Landsberg's Blog

Tuesday, December 11, 2007

Luck

A beachcomber finds an incredibly valuable jewel encrusted throne. He hurries back to his grass shack and hides the treasure. A malefactor witnesses the scene, follows the beachcomber, kills him and steals the throne. The moral of the story is "people who live in grass houses shouldn't stow thrones."
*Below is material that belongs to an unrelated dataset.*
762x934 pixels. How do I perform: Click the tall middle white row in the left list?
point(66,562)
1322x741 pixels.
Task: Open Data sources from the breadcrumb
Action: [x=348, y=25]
All seriousness aside, this little story touches on the nature of luck. Here is a folk story told, with minor variations, in many cultures. "A young boy living on a poor farm in Russia asks his father if he can have a horse. His father explains that they are too poor to buy a horse. The boy cries saying that he is surely the most unlucky of boys, not being able to have the one thing in life he really wants. His father simply says that maybe he is unlucky and maybe he is not. A year passes and the boy befriends a wild horse and takes him home. He asks his father if he can keep the horse. The father tells the boy that he can keep the horse if he can feed and take care of it. The boy jubilantly exclaims to his father that he is surely the luckiest boy on earth. The father simply says that maybe he is lucky and maybe he is not. A few years pass and the boy takes a terrible fall from the horse leaving the boy with a lame leg. He tells his father that he is surely the unluckiest of all boys since he can no longer run and play with his friends. The father says that maybe he is unlucky and maybe he is not. A few years pass and war breaks out. All of the boys friends are taken into the army where most of them die but because he is lame the boy was not drafted. He tells his father that he is the most lucky of boys. You know what the father says and you get the point if this folktale"..

At any moment in time we cannot know what event may ultimately prove to be fortunate or unfortunate. As creative people we often have negative experiences that become material for books, films or poetry. The trick is to transmute the lead of life's disasters into the gold of your art in the crucible of creativity.